GOAL OF THE EXERCISE: Leave out the pictures and retype, exactly, the lines below from the line with "Given: Open the filter funnel icon" up to and including the line with "Task: Click the 'hidden", nothing more.

AVAILABLE DATA:
-- Opening Marker --

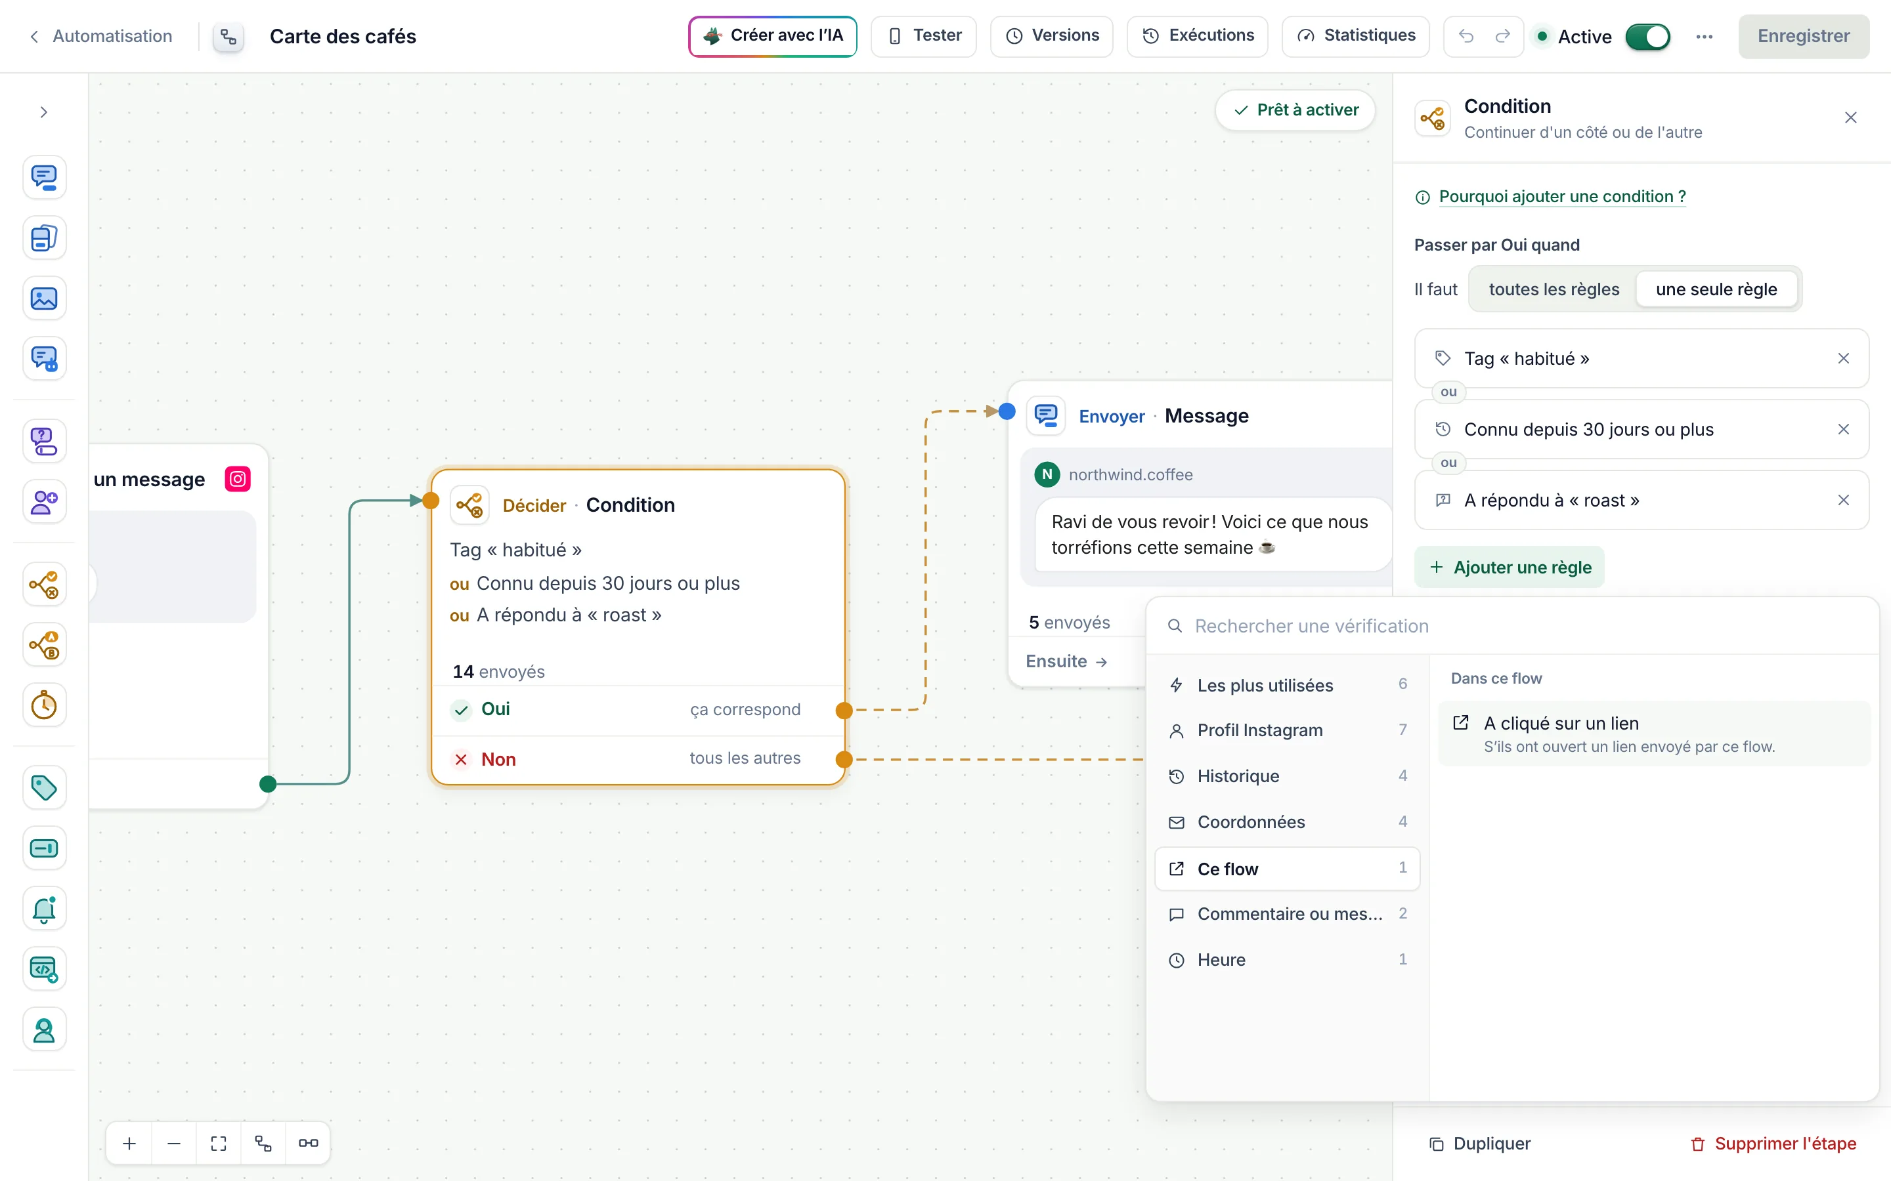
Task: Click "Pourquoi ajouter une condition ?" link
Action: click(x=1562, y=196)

-- Closing Marker --
-- Opening Marker --

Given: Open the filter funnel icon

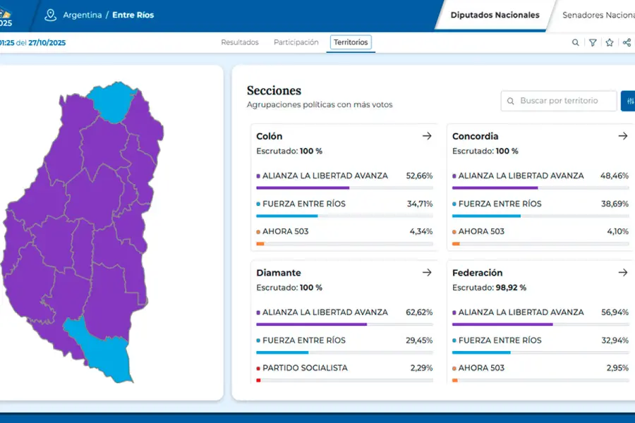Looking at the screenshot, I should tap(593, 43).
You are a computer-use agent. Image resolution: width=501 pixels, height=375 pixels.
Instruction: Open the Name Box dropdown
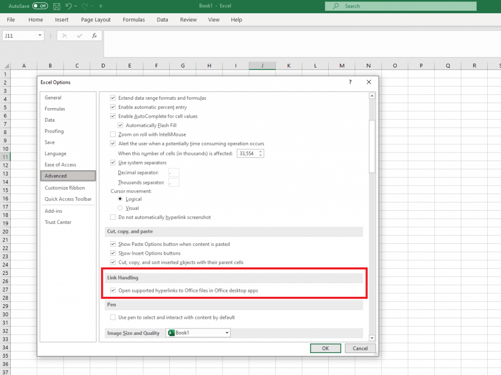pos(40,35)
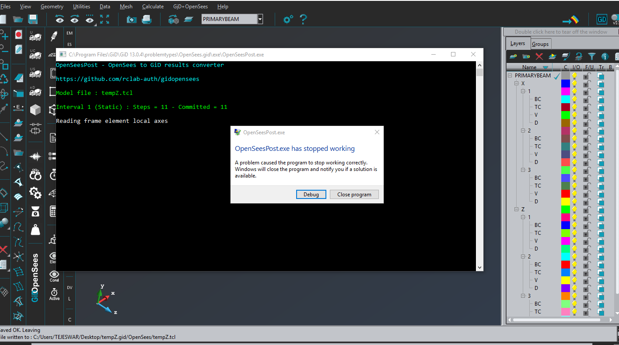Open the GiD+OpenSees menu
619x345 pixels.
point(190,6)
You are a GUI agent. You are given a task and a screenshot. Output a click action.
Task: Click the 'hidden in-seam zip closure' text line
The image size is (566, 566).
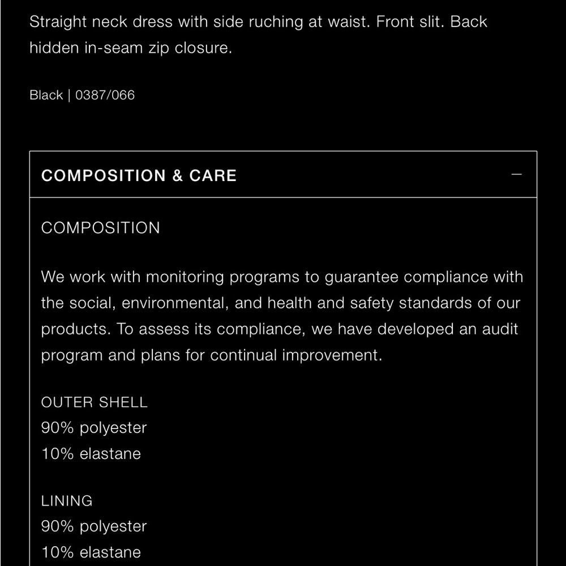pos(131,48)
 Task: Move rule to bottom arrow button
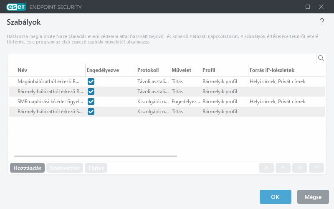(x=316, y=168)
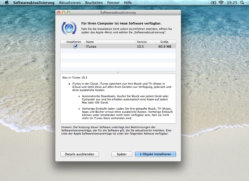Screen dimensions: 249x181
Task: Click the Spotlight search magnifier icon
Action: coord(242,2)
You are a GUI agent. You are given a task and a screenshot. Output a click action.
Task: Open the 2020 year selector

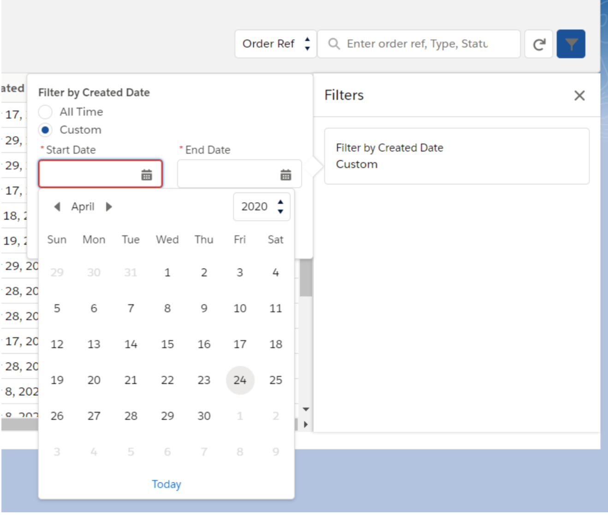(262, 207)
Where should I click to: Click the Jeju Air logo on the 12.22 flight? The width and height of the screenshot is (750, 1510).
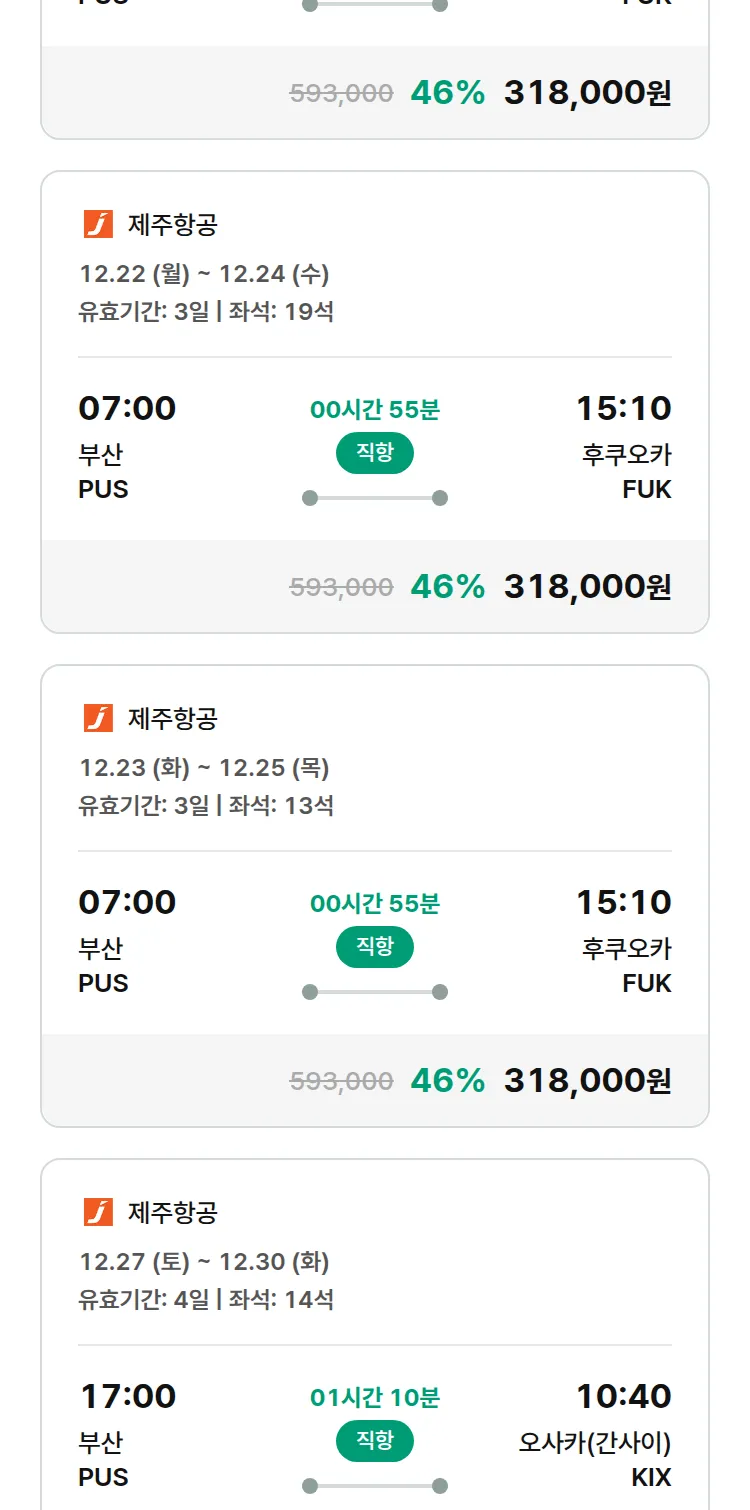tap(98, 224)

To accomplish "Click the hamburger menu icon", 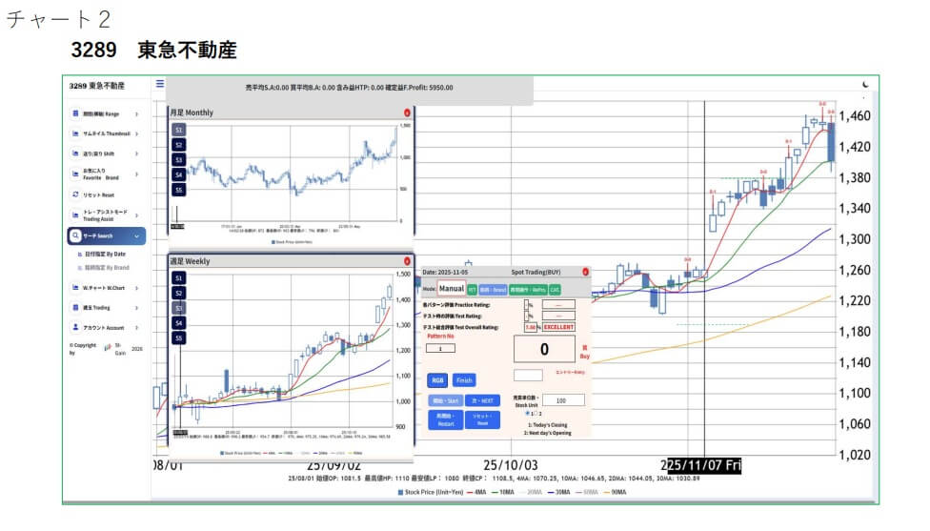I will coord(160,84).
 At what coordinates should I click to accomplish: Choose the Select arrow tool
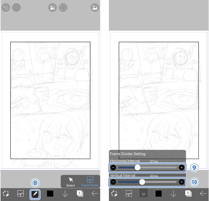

-- Closing Marker --
-- Opening Marker --

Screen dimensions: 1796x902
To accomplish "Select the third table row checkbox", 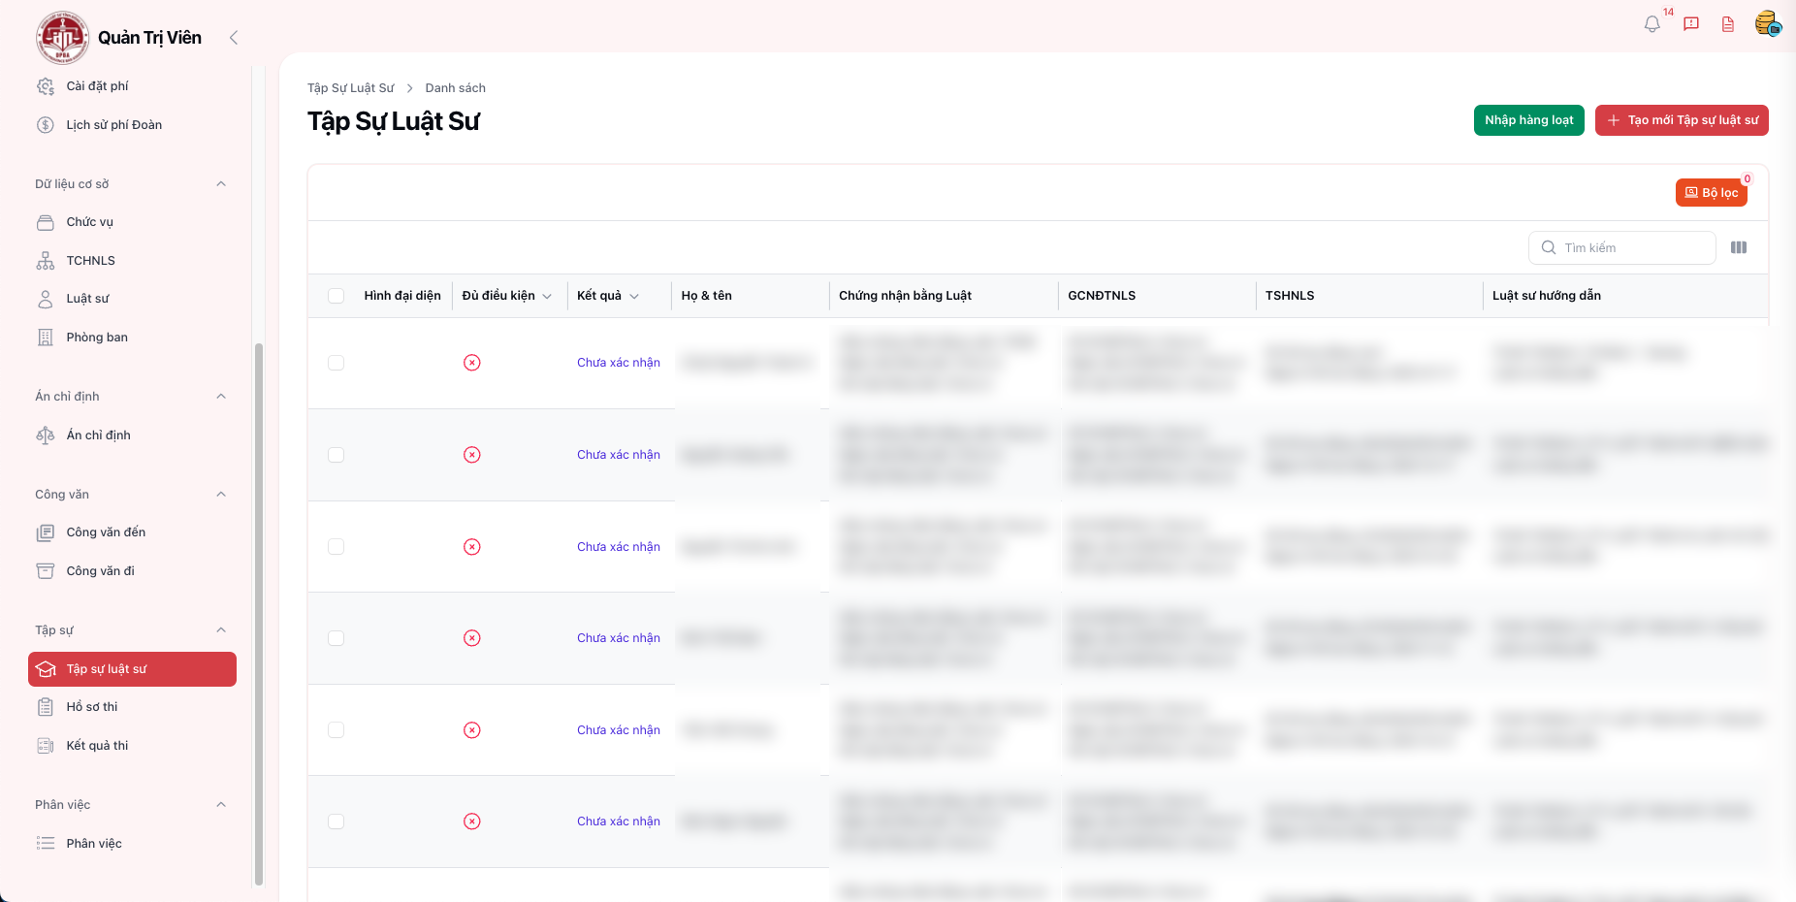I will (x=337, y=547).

-- Closing Marker --

ANSWER BOX:
Given: Open the filter funnel icon

Looking at the screenshot, I should tap(593, 43).
You are a computer-use agent. Image resolution: width=501 pixels, height=375 pixels.
Instruction: Open the Name Box dropdown
pos(40,35)
Open the GiD+OpenSees menu
619x345 pixels.
point(190,6)
You are a GUI agent. You are given a task and a screenshot. Output a click action.
Task: Click the 'hidden in-seam zip closure' text line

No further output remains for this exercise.